Records provided START

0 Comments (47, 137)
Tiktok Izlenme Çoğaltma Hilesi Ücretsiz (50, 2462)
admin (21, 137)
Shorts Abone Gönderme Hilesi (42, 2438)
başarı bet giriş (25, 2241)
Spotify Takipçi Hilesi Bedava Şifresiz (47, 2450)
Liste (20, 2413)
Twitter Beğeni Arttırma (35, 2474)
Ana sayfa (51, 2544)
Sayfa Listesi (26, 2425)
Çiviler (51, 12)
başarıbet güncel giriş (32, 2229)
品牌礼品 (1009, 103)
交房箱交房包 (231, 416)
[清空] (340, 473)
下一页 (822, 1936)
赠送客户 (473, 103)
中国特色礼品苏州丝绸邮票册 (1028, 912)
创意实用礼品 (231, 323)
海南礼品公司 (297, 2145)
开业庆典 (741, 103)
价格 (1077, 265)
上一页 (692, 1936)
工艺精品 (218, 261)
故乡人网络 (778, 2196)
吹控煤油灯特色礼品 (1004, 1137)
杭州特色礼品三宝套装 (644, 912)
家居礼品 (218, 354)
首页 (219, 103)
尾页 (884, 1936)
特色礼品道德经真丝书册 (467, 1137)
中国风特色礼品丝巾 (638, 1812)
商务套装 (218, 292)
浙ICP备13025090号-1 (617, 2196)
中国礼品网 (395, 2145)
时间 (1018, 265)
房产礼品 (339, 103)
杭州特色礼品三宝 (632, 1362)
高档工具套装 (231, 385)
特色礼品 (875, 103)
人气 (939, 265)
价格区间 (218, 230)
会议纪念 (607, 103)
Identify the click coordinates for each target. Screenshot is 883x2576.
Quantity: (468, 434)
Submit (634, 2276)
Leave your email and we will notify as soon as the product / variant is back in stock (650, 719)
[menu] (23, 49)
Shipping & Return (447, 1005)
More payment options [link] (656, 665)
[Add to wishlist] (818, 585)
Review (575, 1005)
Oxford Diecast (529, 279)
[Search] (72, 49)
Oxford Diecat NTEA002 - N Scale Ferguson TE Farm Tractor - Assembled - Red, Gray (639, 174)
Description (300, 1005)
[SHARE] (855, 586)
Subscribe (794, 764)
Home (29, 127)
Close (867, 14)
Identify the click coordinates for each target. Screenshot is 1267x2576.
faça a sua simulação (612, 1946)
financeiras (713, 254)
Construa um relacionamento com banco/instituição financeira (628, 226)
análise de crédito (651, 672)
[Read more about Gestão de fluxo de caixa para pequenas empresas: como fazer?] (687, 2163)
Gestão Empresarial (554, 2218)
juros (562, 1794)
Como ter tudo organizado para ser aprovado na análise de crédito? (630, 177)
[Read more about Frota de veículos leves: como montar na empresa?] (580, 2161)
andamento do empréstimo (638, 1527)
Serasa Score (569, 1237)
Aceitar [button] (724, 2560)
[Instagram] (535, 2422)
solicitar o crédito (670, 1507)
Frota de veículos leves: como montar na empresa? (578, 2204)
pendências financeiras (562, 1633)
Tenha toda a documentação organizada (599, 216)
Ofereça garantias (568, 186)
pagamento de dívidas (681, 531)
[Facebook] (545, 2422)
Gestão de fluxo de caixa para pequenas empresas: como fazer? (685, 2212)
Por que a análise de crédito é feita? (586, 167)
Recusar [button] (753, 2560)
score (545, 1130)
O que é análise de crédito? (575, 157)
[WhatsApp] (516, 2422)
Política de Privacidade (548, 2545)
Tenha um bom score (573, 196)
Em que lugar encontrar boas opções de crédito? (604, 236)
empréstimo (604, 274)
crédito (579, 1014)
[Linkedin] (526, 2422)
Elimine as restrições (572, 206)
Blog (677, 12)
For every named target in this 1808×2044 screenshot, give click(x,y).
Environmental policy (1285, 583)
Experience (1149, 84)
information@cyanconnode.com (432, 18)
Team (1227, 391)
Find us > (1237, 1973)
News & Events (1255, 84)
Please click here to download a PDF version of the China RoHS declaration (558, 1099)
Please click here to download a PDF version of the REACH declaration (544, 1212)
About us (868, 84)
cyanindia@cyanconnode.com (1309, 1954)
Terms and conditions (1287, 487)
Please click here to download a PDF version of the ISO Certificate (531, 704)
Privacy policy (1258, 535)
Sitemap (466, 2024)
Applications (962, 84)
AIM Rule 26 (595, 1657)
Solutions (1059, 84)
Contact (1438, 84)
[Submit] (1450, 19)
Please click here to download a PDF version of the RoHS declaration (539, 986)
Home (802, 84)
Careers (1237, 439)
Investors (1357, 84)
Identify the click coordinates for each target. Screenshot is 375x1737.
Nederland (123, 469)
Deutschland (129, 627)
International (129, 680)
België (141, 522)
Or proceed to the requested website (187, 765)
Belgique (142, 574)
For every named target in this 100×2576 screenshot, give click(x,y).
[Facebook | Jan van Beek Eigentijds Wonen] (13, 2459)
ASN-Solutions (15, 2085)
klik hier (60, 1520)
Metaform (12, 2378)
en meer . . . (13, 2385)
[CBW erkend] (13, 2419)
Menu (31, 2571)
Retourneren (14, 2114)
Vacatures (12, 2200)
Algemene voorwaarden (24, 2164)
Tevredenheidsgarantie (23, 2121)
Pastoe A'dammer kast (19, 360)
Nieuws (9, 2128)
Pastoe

Records provided END

To do: All the records, from start to finish, are to be repeated exactly.

Reply:
0 Comments (47, 137)
Tiktok Izlenme Çoğaltma Hilesi Ücretsiz (50, 2462)
admin (21, 137)
Shorts Abone Gönderme Hilesi (42, 2438)
başarı bet giriş (25, 2241)
Spotify Takipçi Hilesi Bedava Şifresiz (47, 2450)
Liste (20, 2413)
Twitter Beğeni Arttırma (35, 2474)
Ana sayfa (51, 2544)
Sayfa Listesi (26, 2425)
Çiviler (51, 12)
başarıbet güncel giriş (32, 2229)
品牌礼品 (1009, 103)
交房箱交房包 (231, 416)
[清空] (340, 473)
下一页 (822, 1936)
赠送客户 (473, 103)
中国特色礼品苏州丝绸邮票册 (1028, 912)
创意实用礼品 (231, 323)
海南礼品公司 (297, 2145)
开业庆典 (741, 103)
价格 (1077, 265)
上一页 (692, 1936)
工艺精品 (218, 261)
故乡人网络 (778, 2196)
吹控煤油灯特色礼品 (1004, 1137)
杭州特色礼品三宝套装 (644, 912)
家居礼品 (218, 354)
首页 (219, 103)
尾页 (884, 1936)
特色礼品道德经真丝书册 (467, 1137)
中国风特色礼品丝巾 (638, 1812)
商务套装 (218, 292)
浙ICP备13025090号-1 (617, 2196)
中国礼品网 (395, 2145)
时间 (1018, 265)
房产礼品 (339, 103)
杭州特色礼品三宝 (632, 1362)
高档工具套装 (231, 385)
特色礼品 (875, 103)
人气 (939, 265)
价格区间 (218, 230)
会议纪念 (607, 103)
Identify the click coordinates for each target. Screenshot is 883x2576.
Quantity: (468, 434)
Submit (634, 2276)
Leave your email and we will notify as soon as the product / variant is back in stock (650, 719)
[menu] (23, 49)
Shipping & Return (447, 1005)
More payment options [link] (656, 665)
[Add to wishlist] (818, 585)
Review (575, 1005)
Oxford Diecast (529, 279)
[Search] (72, 49)
Oxford Diecat NTEA002 - N Scale Ferguson TE Farm Tractor - Assembled - Red, Gray (639, 174)
Description (300, 1005)
[SHARE] (855, 586)
Subscribe (794, 764)
Home (29, 127)
Close (867, 14)
Identify the click coordinates for each target. Screenshot is 1267x2576.
faça a sua simulação (612, 1946)
financeiras (713, 254)
Construa um relacionamento com banco/instituição financeira (628, 226)
análise de crédito (651, 672)
[Read more about Gestão de fluxo de caixa para pequenas empresas: como fazer?] (687, 2163)
Gestão Empresarial (554, 2218)
juros (562, 1794)
Como ter tudo organizado para ser aprovado na análise de crédito? (630, 177)
[Read more about Frota de veículos leves: como montar na empresa?] (580, 2161)
andamento do empréstimo (638, 1527)
Serasa Score (569, 1237)
Aceitar [button] (724, 2560)
[Instagram] (535, 2422)
solicitar o crédito (670, 1507)
Frota de veículos leves: como montar na empresa? (578, 2204)
pendências financeiras (562, 1633)
Tenha toda a documentação organizada (599, 216)
Ofereça garantias (568, 186)
pagamento de dívidas (681, 531)
[Facebook] (545, 2422)
Gestão de fluxo de caixa para pequenas empresas: como fazer? (685, 2212)
Por que a análise de crédito é feita? (586, 167)
Recusar [button] (753, 2560)
score (545, 1130)
O que é análise de crédito? (575, 157)
[WhatsApp] (516, 2422)
Política de Privacidade (548, 2545)
Tenha um bom score (573, 196)
Em que lugar encontrar boas opções de crédito? (604, 236)
empréstimo (604, 274)
crédito (579, 1014)
[Linkedin] (526, 2422)
Elimine as restrições (572, 206)
Blog (677, 12)
For every named target in this 1808×2044 screenshot, give click(x,y).
Environmental policy (1285, 583)
Experience (1149, 84)
information@cyanconnode.com (432, 18)
Team (1227, 391)
Find us > (1237, 1973)
News & Events (1255, 84)
Please click here to download a PDF version of the China RoHS declaration (558, 1099)
Please click here to download a PDF version of the REACH declaration (544, 1212)
About us (868, 84)
cyanindia@cyanconnode.com (1309, 1954)
Terms and conditions (1287, 487)
Please click here to download a PDF version of the ISO Certificate (531, 704)
Privacy policy (1258, 535)
Sitemap (466, 2024)
Applications (962, 84)
AIM Rule 26 (595, 1657)
Solutions (1059, 84)
Contact (1438, 84)
[Submit] (1450, 19)
Please click here to download a PDF version of the RoHS declaration (539, 986)
Home (802, 84)
Careers (1237, 439)
Investors (1357, 84)
Identify the click coordinates for each target. Screenshot is 375x1737.
Nederland (123, 469)
Deutschland (129, 627)
International (129, 680)
België (141, 522)
Or proceed to the requested website (187, 765)
Belgique (142, 574)
For every named target in this 100×2576 screenshot, give click(x,y).
[Facebook | Jan van Beek Eigentijds Wonen] (13, 2459)
ASN-Solutions (15, 2085)
klik hier (60, 1520)
Metaform (12, 2378)
en meer . . . (13, 2385)
[CBW erkend] (13, 2419)
Menu (31, 2571)
Retourneren (14, 2114)
Vacatures (12, 2200)
Algemene voorwaarden (24, 2164)
Tevredenheidsgarantie (23, 2121)
Pastoe A'dammer kast (19, 360)
Nieuws (9, 2128)
Pastoe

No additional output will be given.